* WHAT TO WORK ON
1) Answer these questions from the blog post:
(a) Where did the writer spend a week at the beach during the 4th of July?
(b) At which store was the beach cart purchased?
(c) What did Walker come out of Target with after returning something there?
2) Reproduce the blog post's wording starting with "We navigated the" and going on through "solo trips now.".

* DOCUMENT EXCERPT
□ □ □

June 25 – August 26, 2013 – Days 26-62 – “Dodging Bullets”

ImageIt has been a busy summer and I have neglected this space.  We spent a week at the beach in Rehoboth, DE during the 4th of July.  We stayed about six blocks off of the beach and schlepping all of our gear back and forth necessitated the purchase of a beach cart from K Mart.  I know we will use the cart again, but it felt like a slippery slope.

We navigated the boardwalk and walked away with memories, not stuff.  It was difficult to pass up cute beach-themed nick knacks and novelty t-shirts, but we resisted.  I even passed by the outlets unscathed.

However, since the beach cart (the aforementioned slippery slope), there have been a *few* other purchases.  Walker had to return something at Target and came out with a pair of red trousers (less than 30 bucks and he seems to love them – other folks do not share his passion) and I bought a denim shirt for myself (also at Target).  Target is a no-fly zone for solo trips now.

□ □ □

* GIVEN DATA

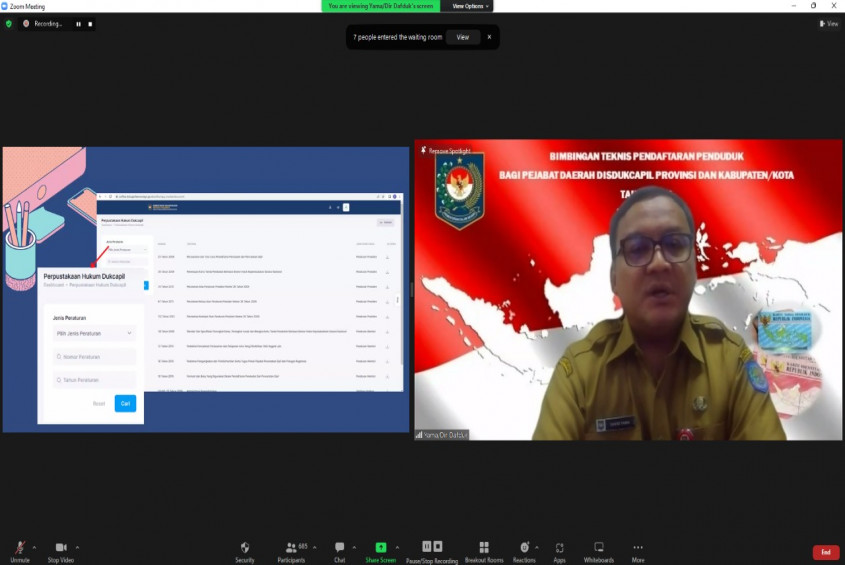Open Whiteboards
The image size is (845, 565).
[x=598, y=548]
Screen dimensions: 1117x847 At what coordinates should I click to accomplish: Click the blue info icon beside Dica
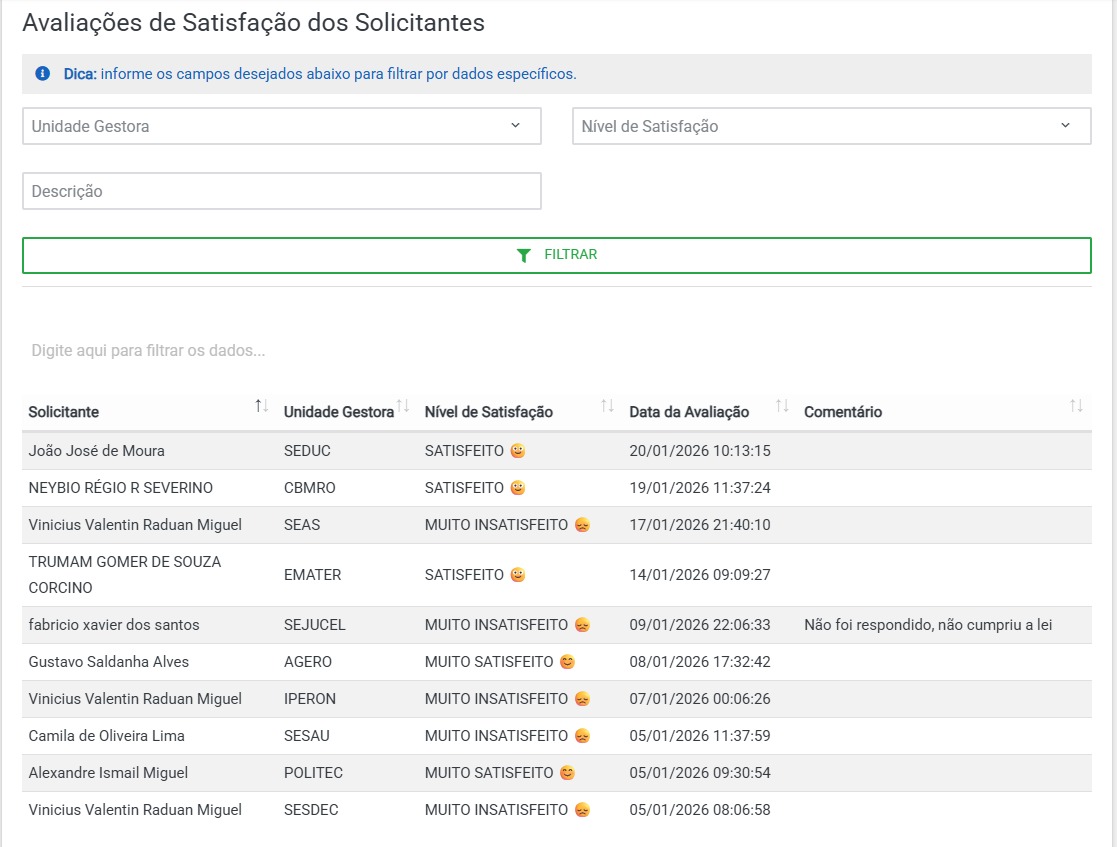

□ □ □

* SOLUTION LIST
1)
(a) Rehoboth, DE
(b) K Mart
(c) A pair of red trousers

2)
We navigated the boardwalk and walked away with memories, not stuff.  It was difficult to pass up cute beach-themed nick knacks and novelty t-shirts, but we resisted.  I even passed by the outlets unscathed.

However, since the beach cart (the aforementioned slippery slope), there have been a *few* other purchases.  Walker had to return something at Target and came out with a pair of red trousers (less than 30 bucks and he seems to love them – other folks do not share his passion) and I bought a denim shirt for myself (also at Target).  Target is a no-fly zone for solo trips now.